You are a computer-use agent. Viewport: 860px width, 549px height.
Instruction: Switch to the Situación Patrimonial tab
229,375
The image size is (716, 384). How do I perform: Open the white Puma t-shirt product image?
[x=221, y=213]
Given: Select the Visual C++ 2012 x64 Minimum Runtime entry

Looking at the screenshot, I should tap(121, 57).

-------

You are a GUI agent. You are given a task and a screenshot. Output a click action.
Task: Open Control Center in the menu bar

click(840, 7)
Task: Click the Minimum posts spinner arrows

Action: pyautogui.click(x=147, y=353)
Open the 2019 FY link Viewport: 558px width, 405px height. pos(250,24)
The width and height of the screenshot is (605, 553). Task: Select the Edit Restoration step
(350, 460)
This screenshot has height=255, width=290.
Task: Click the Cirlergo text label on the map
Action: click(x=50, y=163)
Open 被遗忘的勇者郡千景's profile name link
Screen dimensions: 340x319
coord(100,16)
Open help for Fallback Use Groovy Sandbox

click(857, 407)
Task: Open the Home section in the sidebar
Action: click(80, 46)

-------

_WHAT THE TASK REQUIRES_. Within the entries above, find each line where "link" appears; copy every one.

_ANSWER TO THIS PROBLEM_.
Open the 2019 FY link Viewport: 558px width, 405px height. pos(250,24)
Open 被遗忘的勇者郡千景's profile name link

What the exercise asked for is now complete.